## Task to complete:
In the records below, copy everything from the line containing "You are a GUI" down to the line containing "point(1052,42)", including both of those lines. Leave the pictures out of your copy.
[start Dataset entries]
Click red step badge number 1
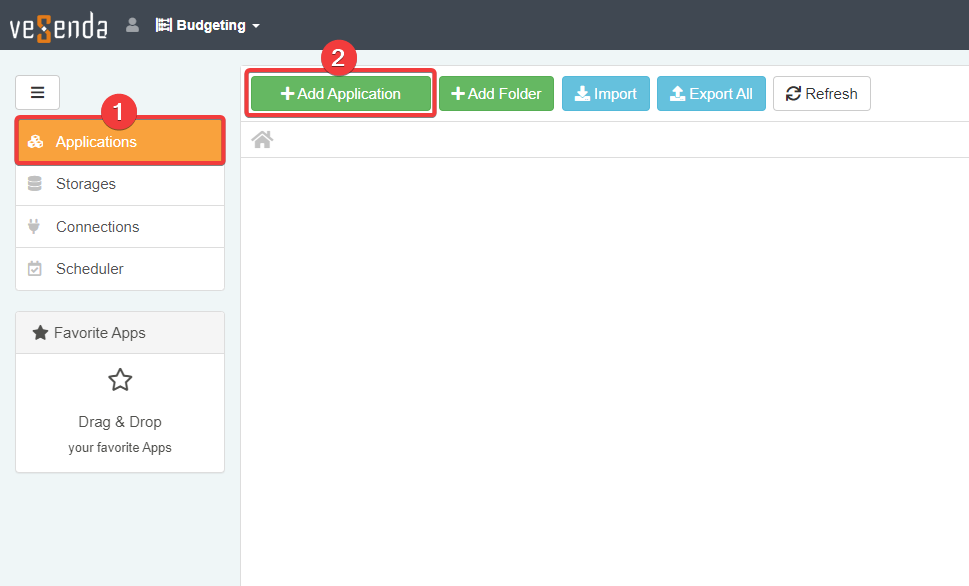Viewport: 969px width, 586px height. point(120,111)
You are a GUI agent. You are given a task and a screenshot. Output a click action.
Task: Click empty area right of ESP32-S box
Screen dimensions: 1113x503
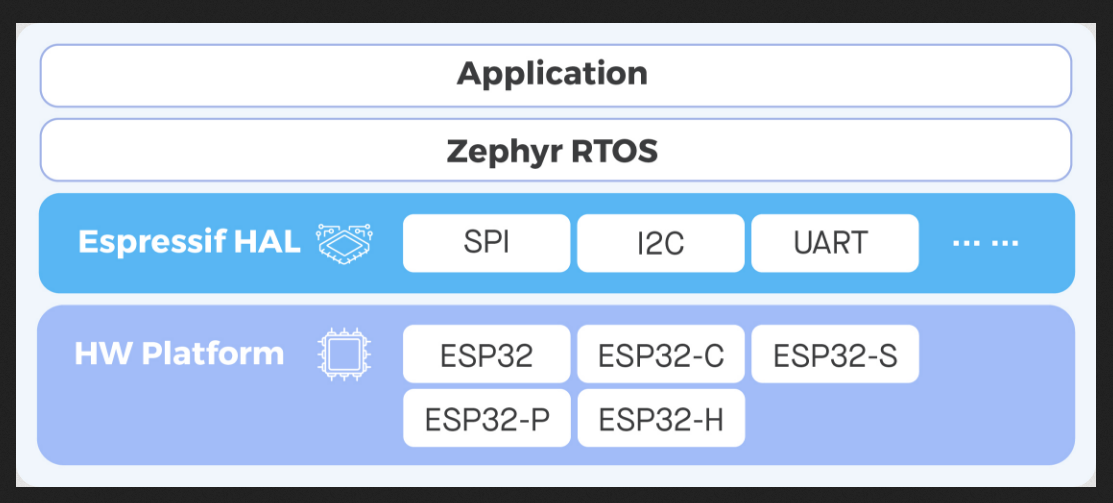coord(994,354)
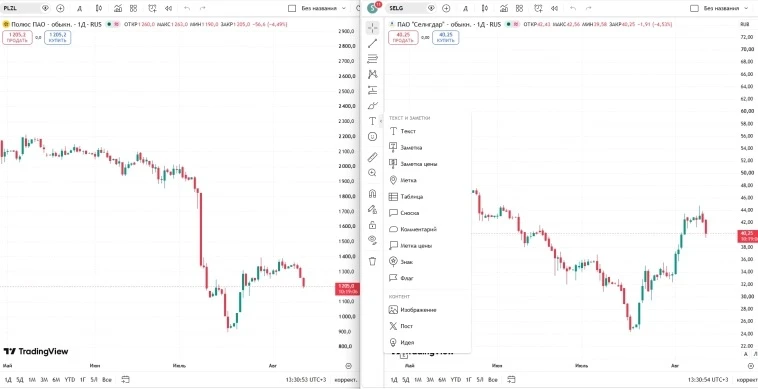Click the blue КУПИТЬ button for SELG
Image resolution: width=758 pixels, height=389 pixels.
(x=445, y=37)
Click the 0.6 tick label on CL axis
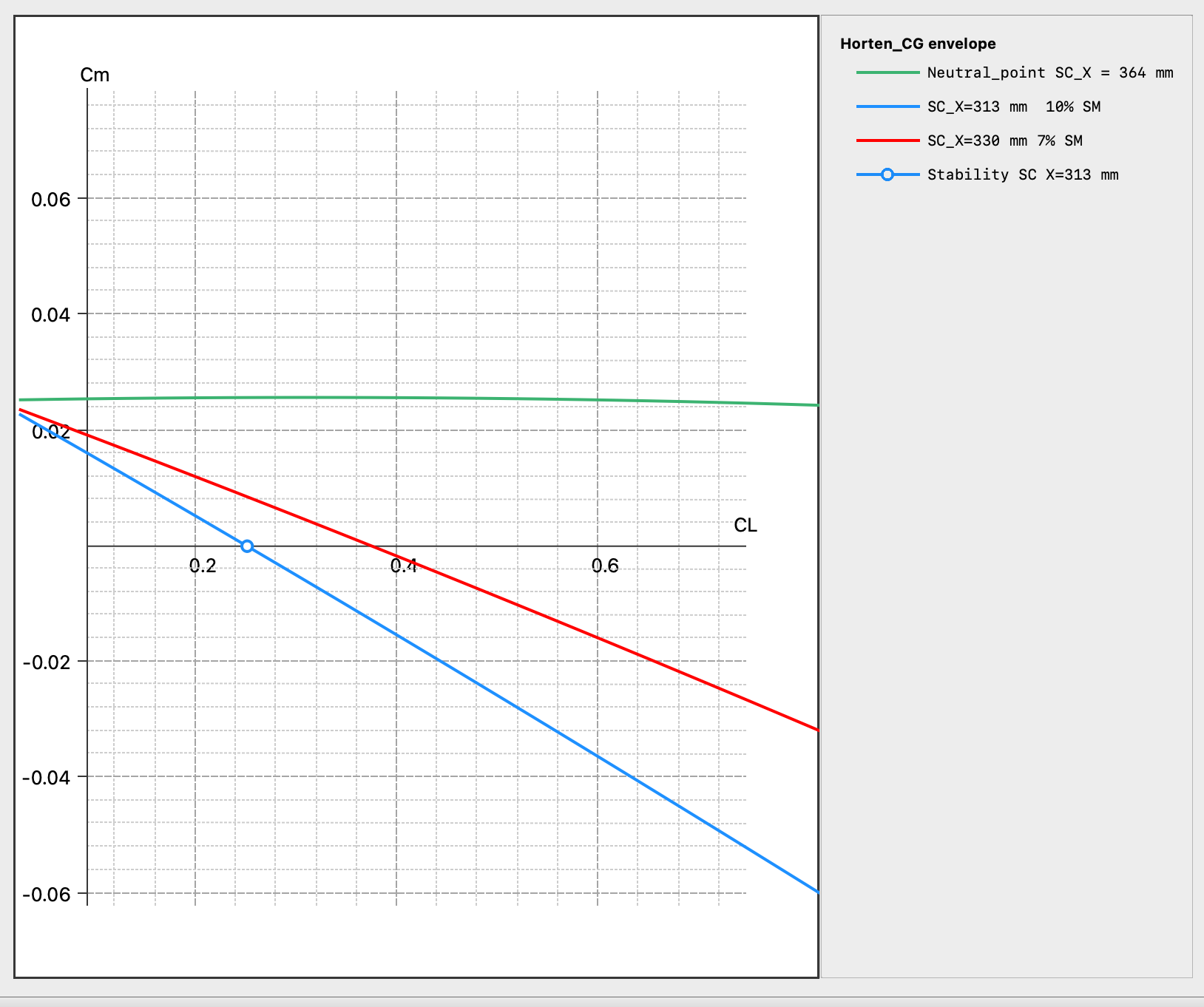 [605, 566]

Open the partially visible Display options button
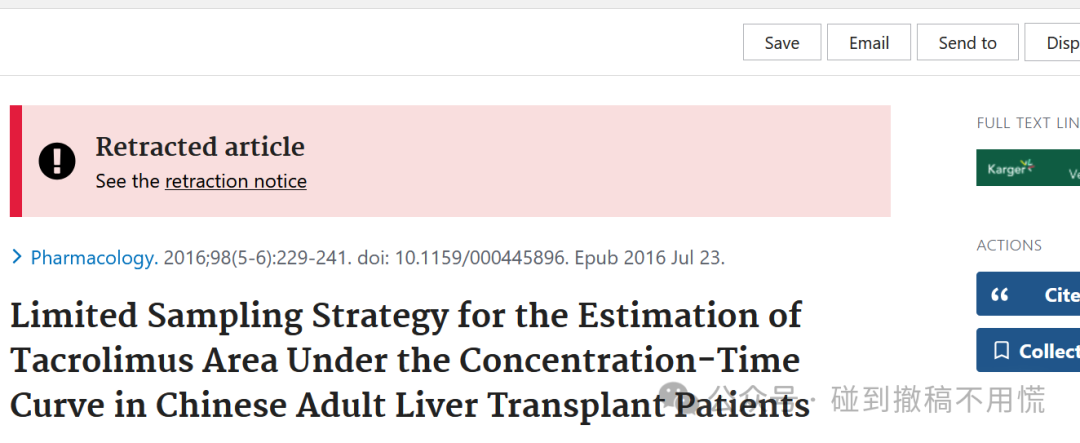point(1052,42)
[end Dataset entries]
[start Dataset entries]
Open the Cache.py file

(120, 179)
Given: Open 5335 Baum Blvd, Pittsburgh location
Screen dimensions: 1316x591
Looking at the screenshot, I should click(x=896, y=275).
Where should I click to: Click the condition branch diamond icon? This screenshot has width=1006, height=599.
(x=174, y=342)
[end Dataset entries]
## Worked answer:
You are a GUI agent. You are given a task and a screenshot. Output a click action.
Task: Click empty area right of ESP32-S box
Screen dimensions: 1113x503
coord(994,354)
Click the blue КУПИТЬ button for SELG
Image resolution: width=758 pixels, height=389 pixels.
(x=445, y=37)
Click the 0.6 tick label on CL axis
 [605, 566]

Open the partially visible Display options button
point(1052,42)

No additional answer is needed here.